*** MATERIAL TO PROCESS Section Begins ***

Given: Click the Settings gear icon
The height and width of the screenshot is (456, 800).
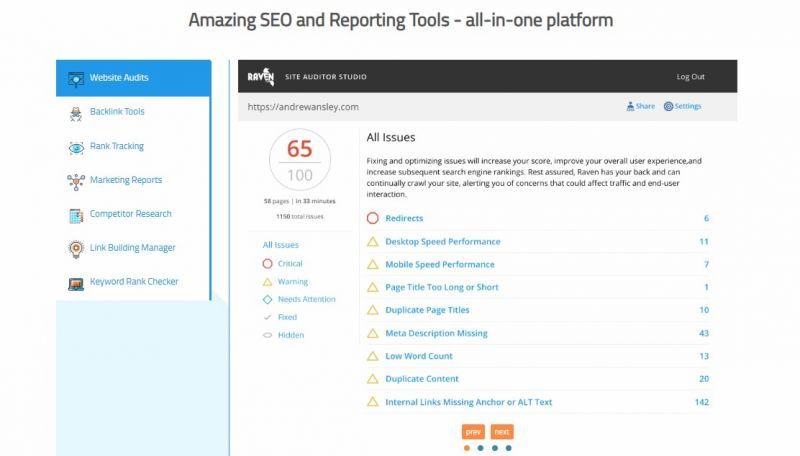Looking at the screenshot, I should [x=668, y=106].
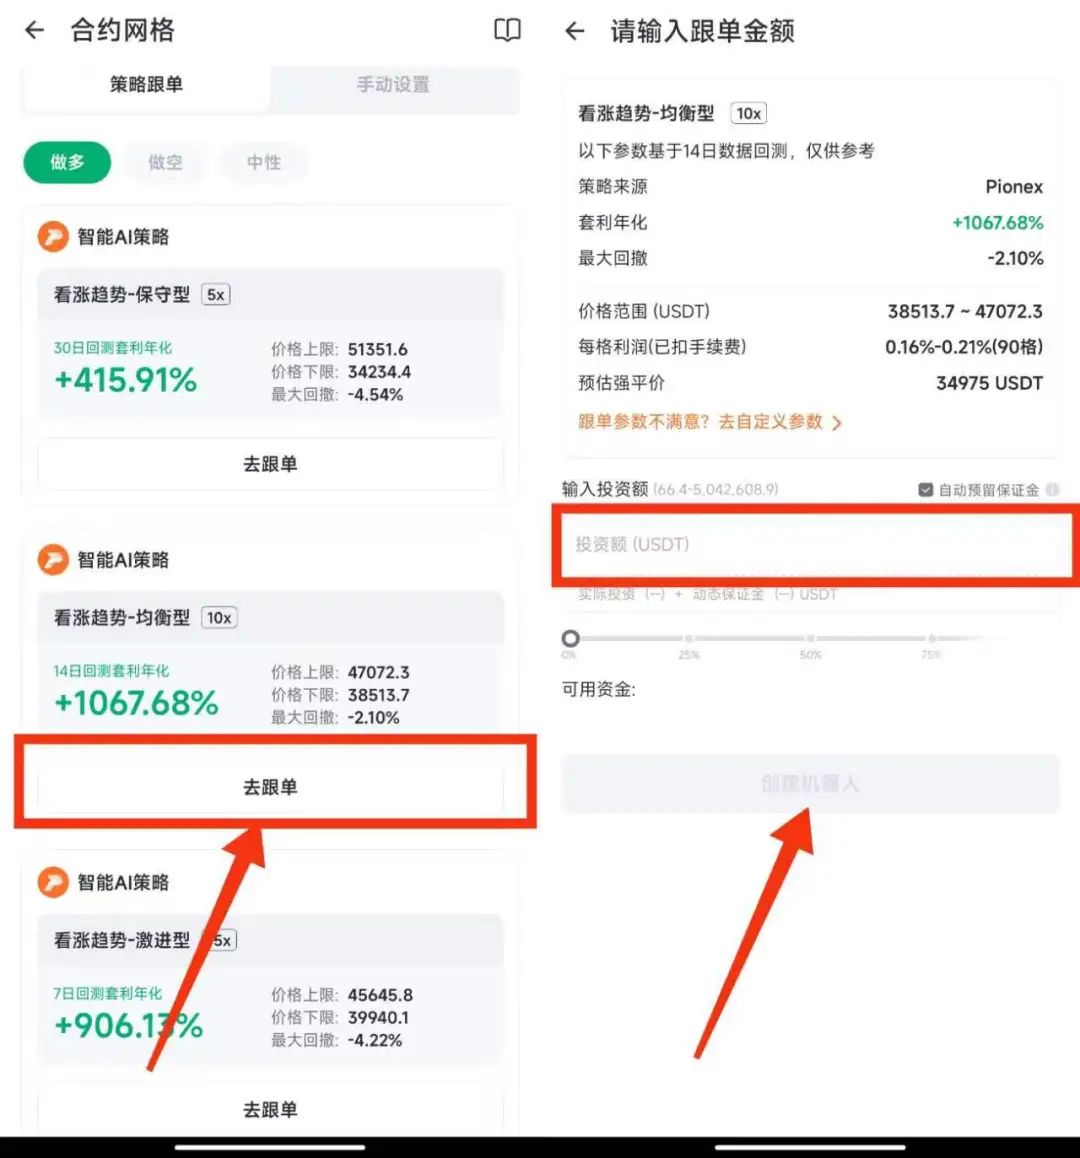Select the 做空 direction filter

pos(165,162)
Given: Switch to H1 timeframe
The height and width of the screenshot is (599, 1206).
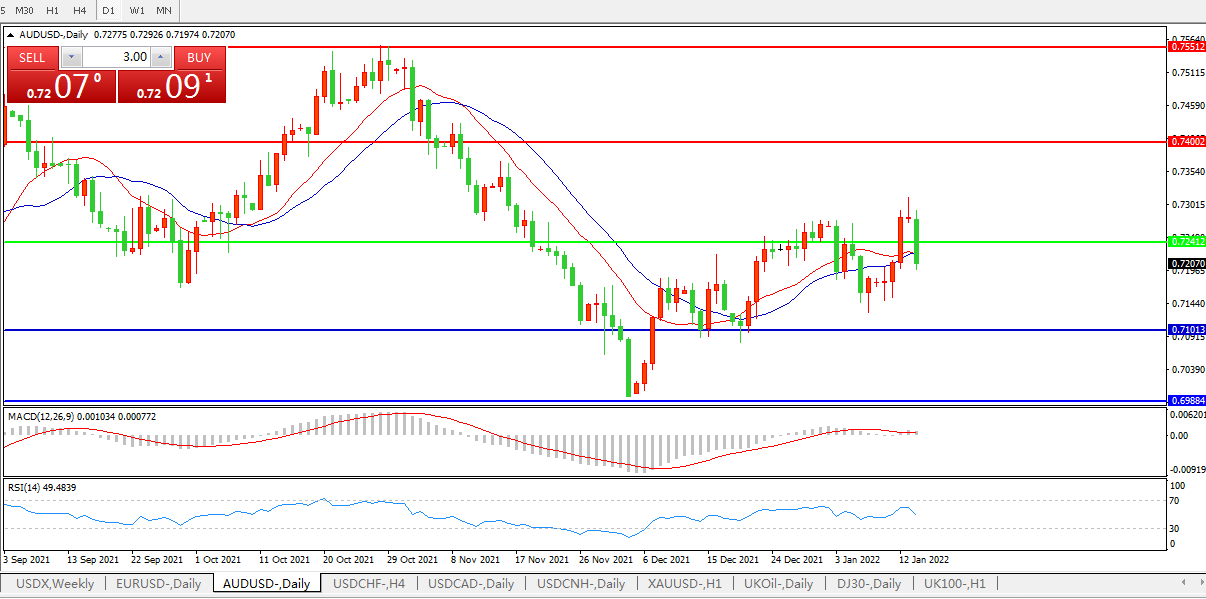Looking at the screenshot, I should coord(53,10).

*** MATERIAL TO PROCESS Section Ends ***

→ **TASK BRIEF**
Show each line of the records above containing "Given".

→ **SOLUTION TO THE PROBLEM**
Given: Click the Settings gear icon
Given: Switch to H1 timeframe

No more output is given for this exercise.